__Questions__:
1. Return the passage of the ice cream text starting at "Making ice cream" and ending at "dangerous to handle.".
2. In the ice cream text, at what temperature does dry ice sublime?

__Selected passage__:
::::::::
Making ice cream with cryogens stronger than water ice is a fairly common chemistry demonstration stunt. The ideal way to do it is with liquid nitrogen, which is poured directly into the ice cream mixture, with stirring, and causes it to set up in about 10 minutes. Liquid nitrogen, however, can be rather difficult to get your hands on. Most major cities have a supplier that will sell it to you, but very often they have large minimum orders and/or require that you own an expensive dewar flask into which they may safely dispense the liquid nitrogen. At -196 C, liquid nitrogen is also fairly dangerous to handle.

Dry ice is a much more accessible cryogen; it’s available at several major grocery stores in the Austin area, for instance, and I imagine the same is true in other parts of the United States. It sublimes at -78 C, and is thus vastly more effective at freezing stuff than water ice at 0 C. You can make ice cream, just as with liquid nitrogen, by adding dry ice directly to the ice cream mixture. However, because dry ice is frozen carbon dioxide, this procedure results in carbonated ice cream. Which can be quite delicious. But say you don’t want carbonated ice cream?
::::::::
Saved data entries
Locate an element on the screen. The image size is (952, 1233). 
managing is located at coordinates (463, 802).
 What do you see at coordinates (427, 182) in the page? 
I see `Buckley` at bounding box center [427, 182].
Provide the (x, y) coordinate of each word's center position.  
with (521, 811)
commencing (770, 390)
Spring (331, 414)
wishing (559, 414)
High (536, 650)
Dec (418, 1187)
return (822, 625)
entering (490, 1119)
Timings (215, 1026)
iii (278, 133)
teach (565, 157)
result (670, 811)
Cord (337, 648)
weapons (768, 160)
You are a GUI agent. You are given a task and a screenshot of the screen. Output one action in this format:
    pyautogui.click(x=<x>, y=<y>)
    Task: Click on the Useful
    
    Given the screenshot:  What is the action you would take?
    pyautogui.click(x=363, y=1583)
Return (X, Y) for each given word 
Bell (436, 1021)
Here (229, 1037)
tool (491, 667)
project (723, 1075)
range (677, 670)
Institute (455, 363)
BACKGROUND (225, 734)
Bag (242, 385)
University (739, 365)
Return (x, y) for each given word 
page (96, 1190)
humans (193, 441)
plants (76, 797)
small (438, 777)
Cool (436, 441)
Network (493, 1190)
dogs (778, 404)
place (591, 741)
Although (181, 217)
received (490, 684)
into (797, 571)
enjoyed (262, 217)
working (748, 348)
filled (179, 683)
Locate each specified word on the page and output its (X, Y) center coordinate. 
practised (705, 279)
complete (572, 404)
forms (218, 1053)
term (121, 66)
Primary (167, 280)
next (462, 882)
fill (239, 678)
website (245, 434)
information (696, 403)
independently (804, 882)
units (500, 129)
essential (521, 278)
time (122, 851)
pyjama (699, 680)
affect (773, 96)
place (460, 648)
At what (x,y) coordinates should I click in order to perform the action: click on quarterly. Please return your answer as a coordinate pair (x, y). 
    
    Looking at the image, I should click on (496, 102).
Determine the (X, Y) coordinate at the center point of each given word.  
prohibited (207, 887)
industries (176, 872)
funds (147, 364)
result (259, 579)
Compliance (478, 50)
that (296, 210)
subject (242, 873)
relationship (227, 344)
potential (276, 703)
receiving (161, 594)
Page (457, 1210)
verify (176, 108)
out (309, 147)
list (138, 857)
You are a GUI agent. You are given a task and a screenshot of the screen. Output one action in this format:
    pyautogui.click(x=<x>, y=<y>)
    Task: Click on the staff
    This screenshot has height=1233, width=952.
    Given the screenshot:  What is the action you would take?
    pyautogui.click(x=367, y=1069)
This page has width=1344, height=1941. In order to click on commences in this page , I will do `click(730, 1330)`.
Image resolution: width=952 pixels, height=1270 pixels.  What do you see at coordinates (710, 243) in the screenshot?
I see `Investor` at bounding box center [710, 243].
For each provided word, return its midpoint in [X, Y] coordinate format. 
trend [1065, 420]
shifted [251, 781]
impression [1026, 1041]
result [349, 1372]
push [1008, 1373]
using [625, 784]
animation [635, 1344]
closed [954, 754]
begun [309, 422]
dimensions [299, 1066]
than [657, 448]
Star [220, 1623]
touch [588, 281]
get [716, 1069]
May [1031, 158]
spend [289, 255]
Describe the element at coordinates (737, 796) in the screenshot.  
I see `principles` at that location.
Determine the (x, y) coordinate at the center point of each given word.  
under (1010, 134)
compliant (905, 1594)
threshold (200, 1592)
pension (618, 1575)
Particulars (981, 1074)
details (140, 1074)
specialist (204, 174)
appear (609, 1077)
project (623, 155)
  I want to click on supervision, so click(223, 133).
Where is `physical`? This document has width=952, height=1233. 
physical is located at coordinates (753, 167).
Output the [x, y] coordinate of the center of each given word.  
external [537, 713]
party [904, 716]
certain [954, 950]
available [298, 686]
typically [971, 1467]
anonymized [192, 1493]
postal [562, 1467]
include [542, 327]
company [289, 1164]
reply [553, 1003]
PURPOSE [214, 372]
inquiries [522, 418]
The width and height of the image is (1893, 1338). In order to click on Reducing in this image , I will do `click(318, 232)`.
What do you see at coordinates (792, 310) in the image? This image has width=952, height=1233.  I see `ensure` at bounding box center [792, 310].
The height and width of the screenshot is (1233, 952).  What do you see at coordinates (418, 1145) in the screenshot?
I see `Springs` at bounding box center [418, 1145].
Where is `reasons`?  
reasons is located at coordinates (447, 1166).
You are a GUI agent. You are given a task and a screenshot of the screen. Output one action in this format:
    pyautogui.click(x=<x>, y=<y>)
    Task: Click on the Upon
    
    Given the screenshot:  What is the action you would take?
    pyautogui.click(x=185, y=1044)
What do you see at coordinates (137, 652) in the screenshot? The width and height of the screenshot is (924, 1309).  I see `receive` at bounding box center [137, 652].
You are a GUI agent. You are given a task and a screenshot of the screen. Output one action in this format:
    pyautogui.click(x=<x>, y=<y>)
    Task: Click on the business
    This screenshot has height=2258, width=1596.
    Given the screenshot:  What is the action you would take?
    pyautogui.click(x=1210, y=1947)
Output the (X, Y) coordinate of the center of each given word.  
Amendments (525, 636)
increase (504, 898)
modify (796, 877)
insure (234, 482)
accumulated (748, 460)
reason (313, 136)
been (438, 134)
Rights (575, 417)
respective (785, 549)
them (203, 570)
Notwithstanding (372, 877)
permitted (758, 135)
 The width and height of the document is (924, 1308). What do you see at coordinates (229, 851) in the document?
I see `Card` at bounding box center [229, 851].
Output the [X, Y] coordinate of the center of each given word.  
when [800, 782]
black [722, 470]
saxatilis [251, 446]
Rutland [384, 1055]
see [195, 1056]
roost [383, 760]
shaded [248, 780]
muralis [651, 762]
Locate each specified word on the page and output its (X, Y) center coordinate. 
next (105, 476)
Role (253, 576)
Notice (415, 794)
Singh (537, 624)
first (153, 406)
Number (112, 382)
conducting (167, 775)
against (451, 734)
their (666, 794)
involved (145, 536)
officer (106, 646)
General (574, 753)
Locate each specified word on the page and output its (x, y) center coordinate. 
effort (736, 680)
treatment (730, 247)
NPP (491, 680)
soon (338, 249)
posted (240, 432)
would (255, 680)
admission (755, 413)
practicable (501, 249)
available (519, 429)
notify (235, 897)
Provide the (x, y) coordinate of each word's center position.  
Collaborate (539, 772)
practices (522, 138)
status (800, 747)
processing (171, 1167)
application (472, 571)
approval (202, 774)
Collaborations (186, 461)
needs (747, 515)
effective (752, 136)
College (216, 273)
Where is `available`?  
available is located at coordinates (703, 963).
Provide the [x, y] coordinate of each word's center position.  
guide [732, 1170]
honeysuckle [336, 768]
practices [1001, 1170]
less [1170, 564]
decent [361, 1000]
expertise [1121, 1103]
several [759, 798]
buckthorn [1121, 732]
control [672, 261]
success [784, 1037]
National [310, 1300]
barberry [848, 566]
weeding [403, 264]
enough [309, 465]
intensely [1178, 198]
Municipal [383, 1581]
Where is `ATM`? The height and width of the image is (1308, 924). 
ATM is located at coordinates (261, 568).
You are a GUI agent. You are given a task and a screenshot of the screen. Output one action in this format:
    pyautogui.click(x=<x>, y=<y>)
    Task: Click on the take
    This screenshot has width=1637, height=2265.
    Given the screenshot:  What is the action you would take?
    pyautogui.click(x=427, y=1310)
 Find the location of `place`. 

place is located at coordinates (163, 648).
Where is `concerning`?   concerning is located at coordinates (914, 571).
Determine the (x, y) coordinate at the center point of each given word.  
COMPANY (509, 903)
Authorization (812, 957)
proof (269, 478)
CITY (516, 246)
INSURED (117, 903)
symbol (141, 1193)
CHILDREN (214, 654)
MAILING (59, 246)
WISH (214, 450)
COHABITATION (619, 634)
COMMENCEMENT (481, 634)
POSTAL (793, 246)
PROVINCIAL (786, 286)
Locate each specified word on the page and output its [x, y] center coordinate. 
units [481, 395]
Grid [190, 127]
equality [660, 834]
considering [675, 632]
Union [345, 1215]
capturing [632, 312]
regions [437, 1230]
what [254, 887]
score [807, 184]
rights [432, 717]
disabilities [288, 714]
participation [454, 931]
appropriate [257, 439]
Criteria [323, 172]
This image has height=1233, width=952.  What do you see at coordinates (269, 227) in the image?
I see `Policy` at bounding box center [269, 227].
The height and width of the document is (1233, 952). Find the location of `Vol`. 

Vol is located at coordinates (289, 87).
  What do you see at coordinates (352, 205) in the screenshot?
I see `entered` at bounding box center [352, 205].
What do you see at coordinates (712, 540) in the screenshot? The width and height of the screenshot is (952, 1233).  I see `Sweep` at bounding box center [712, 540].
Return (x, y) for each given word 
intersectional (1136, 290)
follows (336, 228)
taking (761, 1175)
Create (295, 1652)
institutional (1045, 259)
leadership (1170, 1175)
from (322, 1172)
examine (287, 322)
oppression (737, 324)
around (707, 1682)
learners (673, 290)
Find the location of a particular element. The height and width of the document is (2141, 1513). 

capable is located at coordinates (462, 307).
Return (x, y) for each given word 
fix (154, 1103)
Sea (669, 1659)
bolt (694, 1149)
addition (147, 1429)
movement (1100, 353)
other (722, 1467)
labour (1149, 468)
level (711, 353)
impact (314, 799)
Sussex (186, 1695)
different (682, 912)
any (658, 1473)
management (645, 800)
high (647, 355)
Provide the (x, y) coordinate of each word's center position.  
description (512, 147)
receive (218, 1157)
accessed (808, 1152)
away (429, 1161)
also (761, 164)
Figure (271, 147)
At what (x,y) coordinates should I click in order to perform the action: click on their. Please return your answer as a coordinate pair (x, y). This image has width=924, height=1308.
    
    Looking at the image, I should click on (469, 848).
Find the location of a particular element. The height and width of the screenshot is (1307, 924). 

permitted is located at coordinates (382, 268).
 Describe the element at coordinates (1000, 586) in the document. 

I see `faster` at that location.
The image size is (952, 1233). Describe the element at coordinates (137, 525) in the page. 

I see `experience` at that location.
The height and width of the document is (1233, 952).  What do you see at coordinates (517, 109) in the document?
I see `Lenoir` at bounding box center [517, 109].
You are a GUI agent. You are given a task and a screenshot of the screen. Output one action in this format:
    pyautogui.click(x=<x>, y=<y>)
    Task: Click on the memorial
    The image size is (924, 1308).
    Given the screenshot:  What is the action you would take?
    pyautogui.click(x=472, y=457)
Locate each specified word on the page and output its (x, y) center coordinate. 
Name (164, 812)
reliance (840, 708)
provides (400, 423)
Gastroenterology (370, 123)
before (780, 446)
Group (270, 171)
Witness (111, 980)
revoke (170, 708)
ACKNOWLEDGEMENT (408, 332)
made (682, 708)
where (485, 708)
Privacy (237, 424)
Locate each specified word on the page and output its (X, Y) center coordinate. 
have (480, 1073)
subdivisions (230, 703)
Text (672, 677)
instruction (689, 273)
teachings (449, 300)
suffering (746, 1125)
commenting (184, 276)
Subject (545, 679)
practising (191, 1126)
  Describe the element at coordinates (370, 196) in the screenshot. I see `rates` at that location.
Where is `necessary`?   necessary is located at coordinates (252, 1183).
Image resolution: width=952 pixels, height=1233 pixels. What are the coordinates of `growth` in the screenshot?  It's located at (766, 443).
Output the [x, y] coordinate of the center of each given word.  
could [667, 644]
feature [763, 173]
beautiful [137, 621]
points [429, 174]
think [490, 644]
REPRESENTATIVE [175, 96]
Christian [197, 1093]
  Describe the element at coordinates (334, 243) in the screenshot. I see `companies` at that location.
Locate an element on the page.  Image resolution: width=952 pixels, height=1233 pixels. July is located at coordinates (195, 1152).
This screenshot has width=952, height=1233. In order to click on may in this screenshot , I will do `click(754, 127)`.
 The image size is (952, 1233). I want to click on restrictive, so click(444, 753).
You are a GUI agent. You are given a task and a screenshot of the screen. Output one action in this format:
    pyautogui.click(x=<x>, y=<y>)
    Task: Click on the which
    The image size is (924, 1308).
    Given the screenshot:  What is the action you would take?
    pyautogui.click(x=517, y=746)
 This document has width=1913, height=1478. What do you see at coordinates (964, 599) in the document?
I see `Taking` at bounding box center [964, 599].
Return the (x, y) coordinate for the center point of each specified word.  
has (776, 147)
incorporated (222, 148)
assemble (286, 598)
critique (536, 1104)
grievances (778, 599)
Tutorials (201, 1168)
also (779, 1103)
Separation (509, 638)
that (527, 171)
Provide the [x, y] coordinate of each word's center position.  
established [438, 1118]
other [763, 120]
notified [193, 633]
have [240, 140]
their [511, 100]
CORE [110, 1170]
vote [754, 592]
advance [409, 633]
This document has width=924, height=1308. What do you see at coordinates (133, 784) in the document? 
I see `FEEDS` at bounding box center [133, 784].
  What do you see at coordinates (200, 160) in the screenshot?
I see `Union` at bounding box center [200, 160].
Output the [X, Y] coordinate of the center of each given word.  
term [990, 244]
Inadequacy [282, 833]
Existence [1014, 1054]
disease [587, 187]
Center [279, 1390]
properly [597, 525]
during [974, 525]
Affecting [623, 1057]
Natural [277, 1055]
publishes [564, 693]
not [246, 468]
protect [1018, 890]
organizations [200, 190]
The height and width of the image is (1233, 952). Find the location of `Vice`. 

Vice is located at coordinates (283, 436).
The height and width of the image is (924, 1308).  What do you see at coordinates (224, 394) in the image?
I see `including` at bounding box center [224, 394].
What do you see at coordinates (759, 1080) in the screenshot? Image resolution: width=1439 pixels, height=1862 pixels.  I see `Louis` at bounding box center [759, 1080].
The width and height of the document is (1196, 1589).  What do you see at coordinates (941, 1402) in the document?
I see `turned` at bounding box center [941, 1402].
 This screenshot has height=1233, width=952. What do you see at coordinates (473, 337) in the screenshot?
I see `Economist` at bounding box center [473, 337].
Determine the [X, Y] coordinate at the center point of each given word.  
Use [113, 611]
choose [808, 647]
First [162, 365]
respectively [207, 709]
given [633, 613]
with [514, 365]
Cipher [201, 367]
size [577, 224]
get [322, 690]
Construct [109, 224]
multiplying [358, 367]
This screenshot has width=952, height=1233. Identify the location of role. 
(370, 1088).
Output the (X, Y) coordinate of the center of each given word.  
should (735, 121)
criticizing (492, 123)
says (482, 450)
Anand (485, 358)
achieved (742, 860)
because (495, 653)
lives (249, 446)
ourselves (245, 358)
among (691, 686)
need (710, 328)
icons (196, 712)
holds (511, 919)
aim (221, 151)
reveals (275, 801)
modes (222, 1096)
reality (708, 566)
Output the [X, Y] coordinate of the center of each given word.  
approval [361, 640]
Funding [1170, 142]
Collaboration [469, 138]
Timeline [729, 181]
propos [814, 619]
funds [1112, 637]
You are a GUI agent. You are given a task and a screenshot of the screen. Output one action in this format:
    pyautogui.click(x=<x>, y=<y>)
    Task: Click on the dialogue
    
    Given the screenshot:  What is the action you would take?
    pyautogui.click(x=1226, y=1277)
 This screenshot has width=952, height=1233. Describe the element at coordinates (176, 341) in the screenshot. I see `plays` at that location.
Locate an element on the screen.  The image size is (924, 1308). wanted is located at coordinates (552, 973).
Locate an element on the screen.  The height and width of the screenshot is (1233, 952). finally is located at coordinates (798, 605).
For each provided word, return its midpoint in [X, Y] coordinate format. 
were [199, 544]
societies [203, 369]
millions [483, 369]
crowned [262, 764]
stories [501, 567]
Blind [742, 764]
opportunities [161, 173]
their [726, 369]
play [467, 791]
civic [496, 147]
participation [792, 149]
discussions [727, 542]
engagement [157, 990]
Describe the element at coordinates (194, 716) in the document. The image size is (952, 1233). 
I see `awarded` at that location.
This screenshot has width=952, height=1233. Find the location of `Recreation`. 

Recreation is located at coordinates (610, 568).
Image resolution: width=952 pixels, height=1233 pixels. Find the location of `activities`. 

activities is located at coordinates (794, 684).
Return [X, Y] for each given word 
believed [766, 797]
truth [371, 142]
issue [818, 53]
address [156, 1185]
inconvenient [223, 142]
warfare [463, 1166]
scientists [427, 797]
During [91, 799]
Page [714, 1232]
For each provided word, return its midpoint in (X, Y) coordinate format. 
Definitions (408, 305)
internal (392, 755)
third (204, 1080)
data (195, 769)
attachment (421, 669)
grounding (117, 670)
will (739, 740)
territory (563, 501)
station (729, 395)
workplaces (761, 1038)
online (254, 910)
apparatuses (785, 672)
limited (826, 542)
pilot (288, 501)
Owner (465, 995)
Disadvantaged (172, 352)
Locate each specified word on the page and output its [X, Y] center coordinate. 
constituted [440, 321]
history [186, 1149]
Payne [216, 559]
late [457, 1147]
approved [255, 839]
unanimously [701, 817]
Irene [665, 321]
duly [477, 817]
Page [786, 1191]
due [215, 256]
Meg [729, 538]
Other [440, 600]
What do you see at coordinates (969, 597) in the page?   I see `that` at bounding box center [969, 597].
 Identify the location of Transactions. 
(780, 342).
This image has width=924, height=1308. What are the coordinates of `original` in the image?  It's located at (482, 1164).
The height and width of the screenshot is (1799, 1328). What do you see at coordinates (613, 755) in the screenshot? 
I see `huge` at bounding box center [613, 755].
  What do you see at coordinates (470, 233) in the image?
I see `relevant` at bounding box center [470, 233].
::::::::
__Results for the exercise__:
1.
Making ice cream with cryogens stronger than water ice is a fairly common chemistry demonstration stunt. The ideal way to do it is with liquid nitrogen, which is poured directly into the ice cream mixture, with stirring, and causes it to set up in about 10 minutes. Liquid nitrogen, however, can be rather difficult to get your hands on. Most major cities have a supplier that will sell it to you, but very often they have large minimum orders and/or require that you own an expensive dewar flask into which they may safely dispense the liquid nitrogen. At -196 C, liquid nitrogen is also fairly dangerous to handle.

2. -78 C